▶ Problem to work on: Working from the entries below, give again each line from the first through the one containing "Given: Select Templates in the second listing", exactly and with nothing else.

-- Opening Marker --

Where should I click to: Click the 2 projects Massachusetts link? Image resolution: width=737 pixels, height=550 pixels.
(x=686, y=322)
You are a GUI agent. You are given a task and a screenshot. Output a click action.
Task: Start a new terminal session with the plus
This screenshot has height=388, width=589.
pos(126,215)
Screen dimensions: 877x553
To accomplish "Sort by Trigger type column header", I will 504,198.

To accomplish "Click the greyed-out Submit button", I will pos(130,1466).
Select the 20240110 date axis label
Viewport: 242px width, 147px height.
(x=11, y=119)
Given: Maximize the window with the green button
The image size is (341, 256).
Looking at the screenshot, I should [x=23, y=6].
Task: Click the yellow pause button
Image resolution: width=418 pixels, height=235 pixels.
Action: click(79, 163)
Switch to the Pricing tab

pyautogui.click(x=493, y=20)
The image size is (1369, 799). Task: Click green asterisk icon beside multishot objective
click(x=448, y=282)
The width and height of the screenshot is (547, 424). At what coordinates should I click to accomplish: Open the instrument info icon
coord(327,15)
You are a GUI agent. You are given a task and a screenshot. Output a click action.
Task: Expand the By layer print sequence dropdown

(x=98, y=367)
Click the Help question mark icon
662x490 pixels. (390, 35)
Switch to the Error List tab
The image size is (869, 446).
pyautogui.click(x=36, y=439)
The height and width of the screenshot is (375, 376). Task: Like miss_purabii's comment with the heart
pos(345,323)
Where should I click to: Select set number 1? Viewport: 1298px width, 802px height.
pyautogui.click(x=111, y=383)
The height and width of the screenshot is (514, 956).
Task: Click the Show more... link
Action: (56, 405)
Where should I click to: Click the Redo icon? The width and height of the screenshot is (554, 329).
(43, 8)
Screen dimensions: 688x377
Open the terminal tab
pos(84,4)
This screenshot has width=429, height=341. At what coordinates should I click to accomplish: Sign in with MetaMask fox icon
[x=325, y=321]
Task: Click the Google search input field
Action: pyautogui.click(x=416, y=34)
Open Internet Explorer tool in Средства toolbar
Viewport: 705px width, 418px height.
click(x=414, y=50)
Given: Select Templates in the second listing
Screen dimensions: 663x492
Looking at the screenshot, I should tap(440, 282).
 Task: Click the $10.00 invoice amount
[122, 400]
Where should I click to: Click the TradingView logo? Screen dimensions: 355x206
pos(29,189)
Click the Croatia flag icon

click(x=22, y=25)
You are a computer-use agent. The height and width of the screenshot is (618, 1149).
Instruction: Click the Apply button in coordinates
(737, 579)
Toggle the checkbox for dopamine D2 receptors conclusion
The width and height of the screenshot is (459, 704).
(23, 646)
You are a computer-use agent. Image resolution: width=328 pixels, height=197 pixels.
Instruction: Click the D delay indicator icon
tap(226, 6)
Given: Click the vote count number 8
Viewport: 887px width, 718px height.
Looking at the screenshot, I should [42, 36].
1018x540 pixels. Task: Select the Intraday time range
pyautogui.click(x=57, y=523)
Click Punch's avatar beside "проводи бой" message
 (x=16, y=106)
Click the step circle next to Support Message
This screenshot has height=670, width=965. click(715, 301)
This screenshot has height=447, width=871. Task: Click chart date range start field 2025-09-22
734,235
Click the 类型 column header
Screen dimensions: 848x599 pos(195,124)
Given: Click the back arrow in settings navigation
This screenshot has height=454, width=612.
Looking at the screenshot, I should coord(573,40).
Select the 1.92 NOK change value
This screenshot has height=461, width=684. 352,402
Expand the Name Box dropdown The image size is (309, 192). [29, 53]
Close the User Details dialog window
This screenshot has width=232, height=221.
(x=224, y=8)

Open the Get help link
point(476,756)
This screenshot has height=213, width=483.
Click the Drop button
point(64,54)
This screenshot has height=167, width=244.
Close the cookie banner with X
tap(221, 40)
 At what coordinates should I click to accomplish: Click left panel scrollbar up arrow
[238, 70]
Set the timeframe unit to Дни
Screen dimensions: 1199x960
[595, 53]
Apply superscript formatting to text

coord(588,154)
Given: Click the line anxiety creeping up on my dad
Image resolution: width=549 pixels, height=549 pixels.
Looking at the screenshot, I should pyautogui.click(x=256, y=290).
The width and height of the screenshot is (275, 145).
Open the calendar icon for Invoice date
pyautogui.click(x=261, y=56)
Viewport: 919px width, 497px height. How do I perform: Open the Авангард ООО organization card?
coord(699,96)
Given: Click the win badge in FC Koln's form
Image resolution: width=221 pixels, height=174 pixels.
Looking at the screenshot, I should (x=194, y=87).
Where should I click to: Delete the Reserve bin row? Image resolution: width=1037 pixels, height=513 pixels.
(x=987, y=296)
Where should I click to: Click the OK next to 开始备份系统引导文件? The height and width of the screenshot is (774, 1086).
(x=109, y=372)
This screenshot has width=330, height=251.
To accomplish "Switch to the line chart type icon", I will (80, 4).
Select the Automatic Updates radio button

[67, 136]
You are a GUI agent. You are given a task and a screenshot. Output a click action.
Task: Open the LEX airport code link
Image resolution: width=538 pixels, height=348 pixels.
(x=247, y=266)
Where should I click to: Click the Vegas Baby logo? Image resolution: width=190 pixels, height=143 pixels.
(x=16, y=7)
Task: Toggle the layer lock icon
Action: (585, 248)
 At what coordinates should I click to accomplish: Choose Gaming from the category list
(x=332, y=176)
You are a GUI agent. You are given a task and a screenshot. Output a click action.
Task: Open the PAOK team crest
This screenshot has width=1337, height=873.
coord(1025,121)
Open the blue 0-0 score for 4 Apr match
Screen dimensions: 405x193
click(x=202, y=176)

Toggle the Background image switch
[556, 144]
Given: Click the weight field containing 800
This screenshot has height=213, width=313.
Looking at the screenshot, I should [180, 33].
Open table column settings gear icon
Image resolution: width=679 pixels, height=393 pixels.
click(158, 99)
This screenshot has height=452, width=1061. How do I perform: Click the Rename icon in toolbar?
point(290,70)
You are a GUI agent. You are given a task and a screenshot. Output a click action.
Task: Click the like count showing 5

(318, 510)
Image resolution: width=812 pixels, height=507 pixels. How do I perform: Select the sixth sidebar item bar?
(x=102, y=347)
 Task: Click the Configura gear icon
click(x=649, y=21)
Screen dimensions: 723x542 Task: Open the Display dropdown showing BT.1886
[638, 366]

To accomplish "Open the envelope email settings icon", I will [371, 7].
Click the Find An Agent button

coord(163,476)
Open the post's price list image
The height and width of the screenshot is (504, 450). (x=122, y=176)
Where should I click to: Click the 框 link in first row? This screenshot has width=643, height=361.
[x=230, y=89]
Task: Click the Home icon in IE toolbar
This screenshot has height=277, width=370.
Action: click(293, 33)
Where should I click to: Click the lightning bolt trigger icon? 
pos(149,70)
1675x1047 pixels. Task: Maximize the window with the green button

-- Closing Marker --

▶ Task output:
Where should I click to: Click the 2 projects Massachusetts link? Image resolution: width=737 pixels, height=550 pixels.
(x=686, y=322)
You are a GUI agent. You are given a task and a screenshot. Output a click action.
Task: Start a new terminal session with the plus
This screenshot has height=388, width=589.
pos(126,215)
Screen dimensions: 877x553
To accomplish "Sort by Trigger type column header", I will 504,198.

To accomplish "Click the greyed-out Submit button", I will pos(130,1466).
Select the 20240110 date axis label
Viewport: 242px width, 147px height.
(x=11, y=119)
Given: Maximize the window with the green button
The image size is (341, 256).
Looking at the screenshot, I should [x=23, y=6].
Task: Click the yellow pause button
Image resolution: width=418 pixels, height=235 pixels.
Action: click(79, 163)
Switch to the Pricing tab

pyautogui.click(x=493, y=20)
The image size is (1369, 799). Task: Click green asterisk icon beside multishot objective
click(x=448, y=282)
The width and height of the screenshot is (547, 424). At what coordinates should I click to accomplish: Open the instrument info icon
coord(327,15)
You are a GUI agent. You are given a task and a screenshot. Output a click action.
Task: Expand the By layer print sequence dropdown

(x=98, y=367)
Click the Help question mark icon
662x490 pixels. (390, 35)
Switch to the Error List tab
The image size is (869, 446).
pyautogui.click(x=36, y=439)
The height and width of the screenshot is (375, 376). Task: Like miss_purabii's comment with the heart
pos(345,323)
Where should I click to: Select set number 1? Viewport: 1298px width, 802px height.
pyautogui.click(x=111, y=383)
The height and width of the screenshot is (514, 956).
Task: Click the Show more... link
Action: (56, 405)
Where should I click to: Click the Redo icon? The width and height of the screenshot is (554, 329).
(43, 8)
Screen dimensions: 688x377
Open the terminal tab
pos(84,4)
This screenshot has width=429, height=341. At what coordinates should I click to accomplish: Sign in with MetaMask fox icon
[x=325, y=321]
Task: Click the Google search input field
Action: pyautogui.click(x=416, y=34)
Open Internet Explorer tool in Средства toolbar
Viewport: 705px width, 418px height.
click(x=414, y=50)
Given: Select Templates in the second listing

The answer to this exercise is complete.